L’intervento di abbattimento è l’atto simbolico che dà il via alla transizione ecologica del vecchio impianto
Verrà sostituito da quello totalmente carbon neutral e di nuova concezione che entrerà in funzione nella primavera del 2023
Ieri sera, 22 settembre, a quasi 10 minuti dalla mezzanotte, a Sesto San Giovanni è stato demolito il camino che per circa 40 anni ha caratterizzato l’inceneritore CORE, impianto di vecchia concezione che lascerà spazio nel 2023 all’innovativa Biopiattaforma, progetto di simbiosi industriale unico in Italia dedicato all’economia circolare carbon neutral. Un momento simbolicamente cruciale per il territorio lombardo che segna la transizione ecologica verso quello che, grazie all’impiego delle più avanzate tecnologie, è considerato il primo termovalorizzatore green del Paese.
L’operazione è avvenuta alla presenza delle istituzioni locali, del management dell’azienda pubblica lombarda e di una nutrita folla di cittadini, che dalla collinetta antistante l’impianto hanno seguito con trepidazione il crollo del camino.
“La demolizione del camino rappresenta un’importante tappa del percorso per la realizzazione del primo polo green italiano che, con avanzati processi di economia circolare, convertirà le materie di scarto come i fanghi di depurazione e la FORSU, in energia, biometano e biofertilizzanti, ha commentato Alessandro Russo, presidente e amministratore di Gruppo CAP. Infrastrutture pubbliche come la Biopiattaforma sono la risposta all’esigenza di caratterizzare il sistema produttivo del Paese con nuovi impianti per la produzione di fonti rinnovabili invocati proprio dai Piani strategici del Ministero per la Transizione ecologica”.
L’intervento di demolizione ha richiesto mesi di preparazione e coordinamento.
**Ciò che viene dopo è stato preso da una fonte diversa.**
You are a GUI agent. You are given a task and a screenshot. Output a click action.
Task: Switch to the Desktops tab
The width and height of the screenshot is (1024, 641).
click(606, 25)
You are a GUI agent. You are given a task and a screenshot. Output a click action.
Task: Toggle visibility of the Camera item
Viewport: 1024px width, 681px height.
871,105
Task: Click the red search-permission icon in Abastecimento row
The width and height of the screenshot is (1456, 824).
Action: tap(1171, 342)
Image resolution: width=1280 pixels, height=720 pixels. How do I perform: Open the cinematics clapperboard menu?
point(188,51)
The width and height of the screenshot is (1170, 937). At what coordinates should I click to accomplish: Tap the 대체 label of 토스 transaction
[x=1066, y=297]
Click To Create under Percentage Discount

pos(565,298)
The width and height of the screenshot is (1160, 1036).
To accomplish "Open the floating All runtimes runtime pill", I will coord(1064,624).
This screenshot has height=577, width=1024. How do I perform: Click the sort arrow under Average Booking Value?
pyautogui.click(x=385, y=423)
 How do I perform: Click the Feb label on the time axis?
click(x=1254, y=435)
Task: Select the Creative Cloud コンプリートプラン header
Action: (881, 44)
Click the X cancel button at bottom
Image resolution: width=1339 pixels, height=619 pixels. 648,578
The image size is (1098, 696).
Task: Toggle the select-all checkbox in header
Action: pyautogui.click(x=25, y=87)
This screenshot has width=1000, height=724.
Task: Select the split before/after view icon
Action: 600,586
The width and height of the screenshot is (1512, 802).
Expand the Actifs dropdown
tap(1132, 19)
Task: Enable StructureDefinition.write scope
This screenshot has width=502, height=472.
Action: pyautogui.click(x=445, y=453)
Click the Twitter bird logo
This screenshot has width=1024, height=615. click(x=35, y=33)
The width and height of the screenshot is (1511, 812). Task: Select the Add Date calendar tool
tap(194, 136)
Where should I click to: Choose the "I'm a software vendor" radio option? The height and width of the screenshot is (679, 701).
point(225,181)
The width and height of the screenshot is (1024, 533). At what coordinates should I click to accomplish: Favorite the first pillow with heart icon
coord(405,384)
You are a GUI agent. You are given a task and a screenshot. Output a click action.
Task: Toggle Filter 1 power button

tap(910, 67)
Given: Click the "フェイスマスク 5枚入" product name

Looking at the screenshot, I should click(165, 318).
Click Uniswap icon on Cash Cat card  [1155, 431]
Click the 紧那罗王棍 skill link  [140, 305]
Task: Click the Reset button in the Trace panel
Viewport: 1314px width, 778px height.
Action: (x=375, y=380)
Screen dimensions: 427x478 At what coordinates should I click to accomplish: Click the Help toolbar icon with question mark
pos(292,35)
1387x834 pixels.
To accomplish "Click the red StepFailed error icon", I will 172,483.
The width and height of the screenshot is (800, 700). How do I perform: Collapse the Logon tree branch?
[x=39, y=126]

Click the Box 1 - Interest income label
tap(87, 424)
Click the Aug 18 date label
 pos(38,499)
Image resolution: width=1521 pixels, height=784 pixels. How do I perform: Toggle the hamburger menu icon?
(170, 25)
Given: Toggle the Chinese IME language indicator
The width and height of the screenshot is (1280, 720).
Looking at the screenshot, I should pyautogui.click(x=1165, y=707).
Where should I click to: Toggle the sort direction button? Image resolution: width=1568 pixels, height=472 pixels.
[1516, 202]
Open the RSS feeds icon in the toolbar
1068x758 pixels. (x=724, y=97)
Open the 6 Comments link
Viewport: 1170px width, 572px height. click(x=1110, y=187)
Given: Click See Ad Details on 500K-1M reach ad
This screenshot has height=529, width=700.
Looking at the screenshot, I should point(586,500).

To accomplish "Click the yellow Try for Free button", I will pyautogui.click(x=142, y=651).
Alto 70 metri, il camino è stato abbattuto mediante la tecnica del crollo indotto, con un’operazione meccanica volta a provocare, attraverso l’attività di due scavatori telecomandati a distanza, il collasso del calcestruzzo. La caduta del camino è stata documentata con una diretta live sul canale aziendale di Youtube.
Per contrastare l’impatto del crollo sono stati installati dei cannoni nebulizzatori che con un getto areato di acqua e aria hanno abbattuto le polveri prodotte dall’impatto a terra del camino. Come ulteriore contromisura sono stati realizzati dei cumuli di caduta (un letto di sabbia) per ridurne l’effetto vibratorio. Infine, è stata considerata l’interferenza visiva per gli automobilisti presenti in tangenziale, di cui è stata temporaneamente ridotta la viabilità da 3 a 1 corsia, comportando inoltre la chiusura di alcuni svincoli a partire dalle 22.00.
Le parti demolite nei giorni successivi saranno frantumate e portate nei centri di recupero autorizzati, per continuare con la finalizzazione dello smantellamento del vecchio inceneritore e cominciare con i lavori di realizzazione del nuovo termovalorizzatore. Il nuovo impianto verrà reso operativo a ottobre 2022 con la messa in funzione della prima linea e a marzo 2023 con l’esercizio di tutto l’impianto industriale.